En terme d’authenticité, chacun d’entre-nous oublie bien souvent ce que nous sommes réellement pour devenir un acteur, un comédien, un rôle déterminé par la culture, l’éducation, la société.
Plus la société vous donne les moyens d’être cultivé, moins la plupart en font quelque chose d’élevé. Moins la plupart deviennent vrais et authentiques.
La mode du "selfie" en est une manifestation parmi tant d’autres.
La réalité de votre condition originelle se trouve en fait en dehors de toute influence sociale. Bien sur, c’est par l’éducation que l’enfant peut devenir un homme.
Mais de quel homme s’agit il ? Quel type d’homme faisons-nous de nos enfants ?
L’homme est en permanence dans l’embarras. Il doit constamment choisir entre son être réel et sa façade sociale.

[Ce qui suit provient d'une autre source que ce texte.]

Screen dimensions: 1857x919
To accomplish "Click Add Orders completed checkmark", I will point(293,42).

Et la plupart optent pour la facilité, car le mental a un penchant pour elle et le mensonge. Entretenir une façade sociale n’est pas très difficile. Créer un être réel et authentique exige un travail de longue haleine.
La plupart des gens choisissent ce qui est commode, réalisable sans effort, faux, factice et dénué de profondeur.

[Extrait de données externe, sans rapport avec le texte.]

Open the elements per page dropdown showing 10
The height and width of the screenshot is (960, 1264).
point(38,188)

Toutes les techniques de méditation sont des déconditionnements.
Ce que la société vous a imposé peut être défait.
Un chercheur spirituel n’est ni un animal, ni un robot, ni un produit de télé-réalité. Je dois ici souligner le paradoxe de l’appellation de ces shows télévisés qui mettent en évidence une réalité de la nature humaine montrée dans son expression la plus brute, et qui relève plus, sauf exception, d’une nature grossière et ignorante, pour ne pas dire stupide.
Le masque humain de beaucoup de personnes cache à l’intérieur une nature animale. Ce qu’ils font ou ce qu’ils disent est toujours équivoque ou ambivalent. Ils gardent la face et simultanément satisfont l’animal en eux. Le paradoxe est cruel disait déjà Osho à son époque. N’en parlons plus maintenant ! Entre le plan A, le plan B et le plan C dans les relations affectives, l’hyper-individualisme, la stratégie et l’instrumentalisation de l’autre ! La malhonnêteté et le mensonge sont le lot de beaucoup.
Pourquoi est-il si difficile à l’homme de passer du stade animal au stade suprême ?
La partie animale en nous n’est pas consciente qu’elle peut transcender quelque chose, voire elle-même.
L’animal est bien dans sa peau, en accord avec sa nature animale. Le tigre ne va pas essayer de devenir moins tueur et le panda plus rapide.
La partie animale en nous ne se soumet pas aux préceptes moraux de notre mental.
Pour l’apprivoiser, il faut une technique scientifique capable de transfigurer notre énergie, afin d’instaurer en nous un plan supérieur. C’est le propre des pratiques yoguiques.
Beaucoup de gens par exemple, se voilent la face et persistent dans des comportements que logiquement ils désapprouvent, telles les addictions, les mauvaises habitudes.
Il y a peu, une élève me confie très sérieusement « Jaya, moi, dès que je fais un peu de pranayama, je vois, je sens ... »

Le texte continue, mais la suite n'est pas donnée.